Conte de l’Avent – Comment Joe le cha(t)foin estourbit un canard poilu dans la géode chatoyante – 3 –

Pour avoir le début de l’histoire, c’est par ici.

Sans se décontenancer, Joe avança sur le toit d’une patte conquérante. L’assurance étant inhérente à la condition féline, il se sentait pousser des ailes. Il hésita juste quelques dizaines minutes, lissant son poil rêche d’une langue râpeuse ou humant aux quatre vents, avant de s’engager sur une corniche d’une vingtaine de centimètres de larges, six mètres au dessus du sol, lui permettant de rejoindre l’escalier, puis, enfin, la rue et la sécurité de son trottoir.

Il s’orienta assez rapidement et retrouva le chemin de chez lui au petit matin mais il fut malheureusement bloqué en bas de l’immeuble, le concierge essayant de le chasser à coups de seaux d’eau sale.

Dépité, il attendit 8h20 que sa mère parte au travail pour l’aborder. Elle semblait on ne peut plus normale, pas vraiment inquiète à l’idée que son fils ait découché… elle n’avait sûrement pas encore remarqué son absence. N’en pouvant plus d’attendre, Joe se jeta entre ses jambes, essayant de frotter sa tête contre ses bottes fourrées. Surprise, sa mère faillit tomber et lui donna un coup de pied par inadvertance. Puis, quand l’odeur pestilentielle du chat se fraya un chemin jusqu’à ses narines, elle lui en donna trois de plus pour qu’il s’en aille, vite, et loin.

Conte de l’Avent – Comment Joe le cha(t)foin estourbit un canard poilu dans la géode chatoyante – 2 –

Pour avoir le début de l’histoire, c’est par ici.

Hélas ! Il n’y eut pas de miracle : aussitôt métamorphosé, il commença à se gratter, infesté de puces, des plaques de son pelage roux tacheté se détachaient, et son odeur, mélangeant subtilement les fragrances de poubelle, laine mouillée et charogne couvrit celle, pourtant capiteuse, de l’encens qui emplissait l’appartement. Sans miroir, et donc pleinement confiant dans le charme de Samantha, Joe lançait d’immenses sourires qui lui tordaient la gueule et lui donnaient l’air d’un pirate vérolé.

Devant sa dégaine de matou cabossé, Samantha la Grise soupira discrètement, le grattouilla distraitement derrière les oreilles et lui noua un bandana rouge autour du cou pour qu’on ne le prenne pas pour un chat errant.

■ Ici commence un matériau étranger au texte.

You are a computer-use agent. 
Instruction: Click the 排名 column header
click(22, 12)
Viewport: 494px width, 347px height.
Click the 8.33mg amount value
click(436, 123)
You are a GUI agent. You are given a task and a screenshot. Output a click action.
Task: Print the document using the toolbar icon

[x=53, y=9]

Avant de le laisser partir, elle lui donna un peu de thon à la catalane agrémenté d’une pointe de lait, puis lui fit parapher de la patte une reconnaissance de dettes : quand elle en aurait besoin, dans un délai d’un an à partir de la nuit de Noël, il lui devra une faveur. Faute de quoi il se changerait irrémédiablement en statue de chihuahua à poils longs.

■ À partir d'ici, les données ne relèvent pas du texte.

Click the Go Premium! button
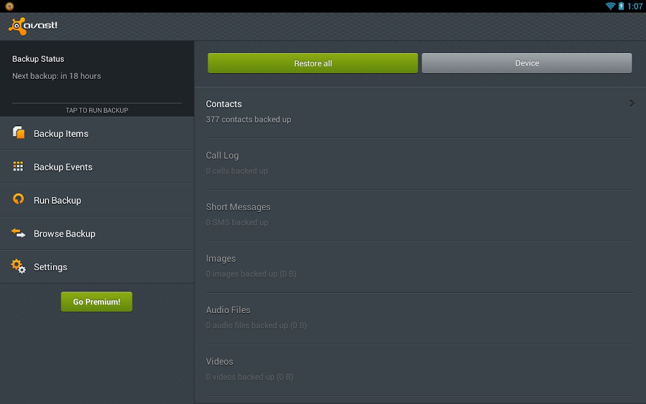 (97, 302)
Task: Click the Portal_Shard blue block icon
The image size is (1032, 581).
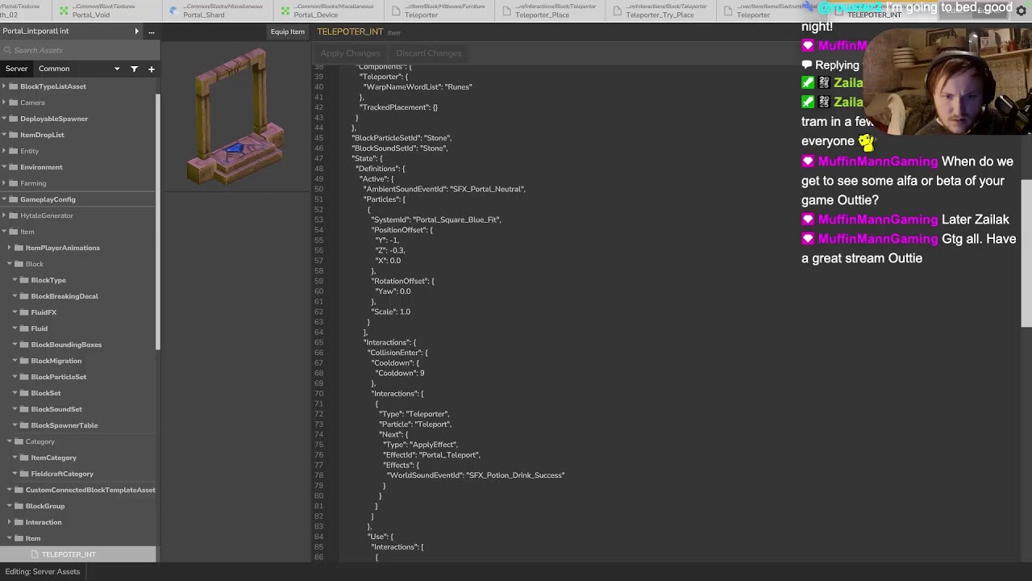Action: (173, 10)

Puis elle ouvrit la fenêtre et le chassa sur les toits dans la nuit étoilée.

Conte de l’Avent – Comment Joe le cha(t)foin estourbit un canard poilu dans la géode chatoyante – 1 –

Quand Joe est allé voir Samantha la Grise en cette première nuit de décembre, il cherchait seulement un moyen de se sentir bien dans sa peau. Victime d’une adolescence bien entamée et des éruptions cutanée qui l’accompagnaient, Joe tentait, sans succès, de compenser un physique qu’il qualifiait lui-même d’ingrat par mille et une facéties destinées à séduire ses semblables. Malgré tous ses efforts, les garçons, qui s’imaginaient déjà hommes, l’appelaient Fœtus le Ménestrel et les filles ne lui adressaient la parole que lorsqu’elles pouvaient glisser méchamment une allusion aux calculatrices ou aux pizzas.

Quand Samantha la Grise le vit arriver, en piteux état, trempé et tremblant de froid à la porte de son T2 à Clichy, elle lui assura qu’elle avait une solution imparable pour soigner aussi bien son apparence disgracieuse que son vague-à-l’âme. Ni une, ni deux, elle le transforma en chat.